Summary and Conclusion
Through this discussion of the current status of the childhood career development literature, it becomes clear that career theorists have placed limited emphasis on childhood developmental processes. As evident in the review conducted by Watson and McMahon (2005), the extant literature identifies career behaviors but does not explain the process by which these behaviors have been learned. These authors called for a dual focus on how children learn and what they learn. What has been argued in the present article is the need to reexamine the childhood developmental pathways of life's work for all children, not just those from more privileged groups. One suggestion for theory regeneration was to borrow extensively from childhood and life span developmental theory and research. Collaboration across disciplines, settings (e.g., university and schools), and nations was encouraged. A second suggestion is that qualitative research methods should be used as a means of understanding children's experiences and behaviors in context.
Within the realm of research, scholars are urged to be more inclusive in studying children from diverse socioeconomic, racial, ethnic, gender, and special-needs groups. Sociocultural contexts, including the family, should be studied more closely. Finally, longitudinal research designs could contribute much to the field's knowledge of the emergence of developmental processes over time.

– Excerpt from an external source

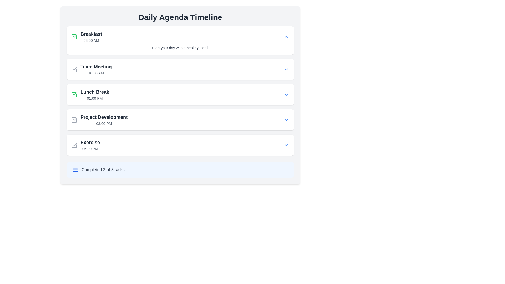 This screenshot has width=505, height=284. Describe the element at coordinates (90, 149) in the screenshot. I see `the time specified in the Text label located directly below the 'Exercise' text label in the last item of the list` at that location.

Future practice agendas could include infusing career-building competencies throughout all academic subject areas; learning through experiential activities; and replacing fragmented, isolated interventions with an integrated process of intervention.
The time has come to move toward the study of the developmental processes of children's work behavior rooted within life contexts. A reexamination and reconsideration of theory, research, and practice will require coordinated efforts of multidisciplinary professionals, concerned community members, and families.